The theme of inclusivity rings hollow when the organisation’s architecture perpetuates a post-World War II power dynamic, marginalising the Global South. The promise of responsiveness feels empty when the body is often reduced to the stage for performative politics rather than an engine for binding action, developing non-binding resolutions that gather dust as crises gather steam. Ultimately, the 80th session is just a meeting; it’s a metaphor. It represents the enduring hope for global collaboration, but also of bitter recognition of its boundaries.

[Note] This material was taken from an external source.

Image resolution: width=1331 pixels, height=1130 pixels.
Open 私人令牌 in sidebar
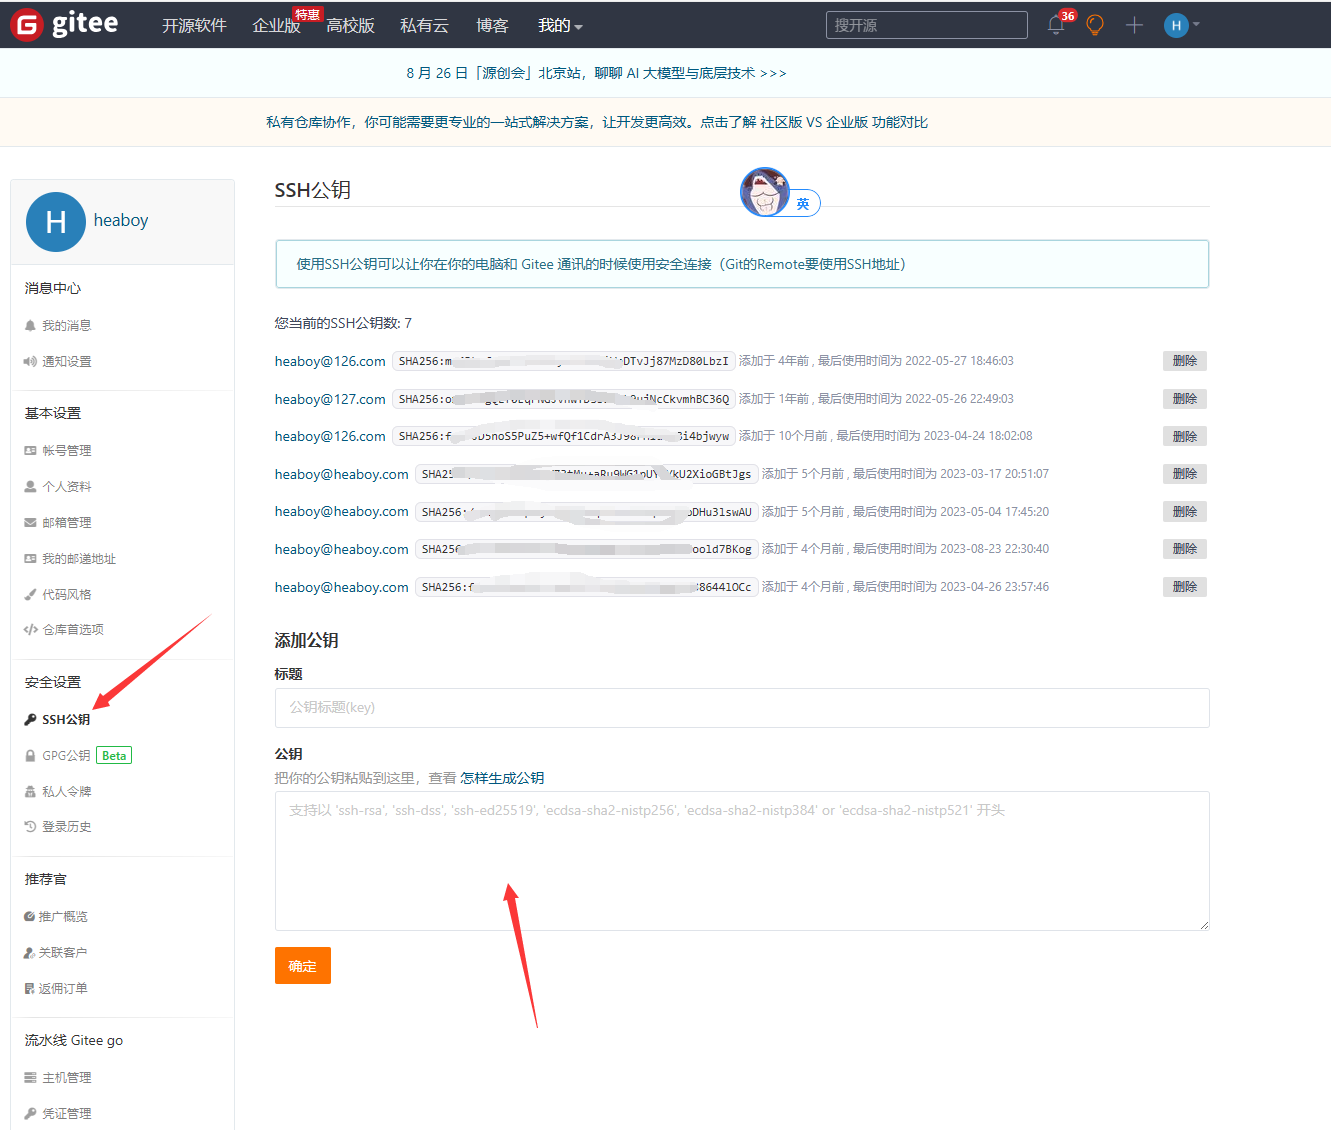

The UN was born from the ashes of a world war with a mandate “to save succeeding generations the scourge of war”. Eighty years on, as wars rage from Gaza to Ukraine, and the climate crises escalate unabated, the mandate remains tragically unfulfilled. The question is no longer whether the UN needs reform—that is an old and tired refrain. The critical and uncomfortable question we must ask as the speeches reverberate in the General Assembly Hall is whether the UN, in its current form, can survive another 80 years without a radical, foundational reckoning. Or will future generations see it as a well-intentioned monument to an era of cooperation that never truly was?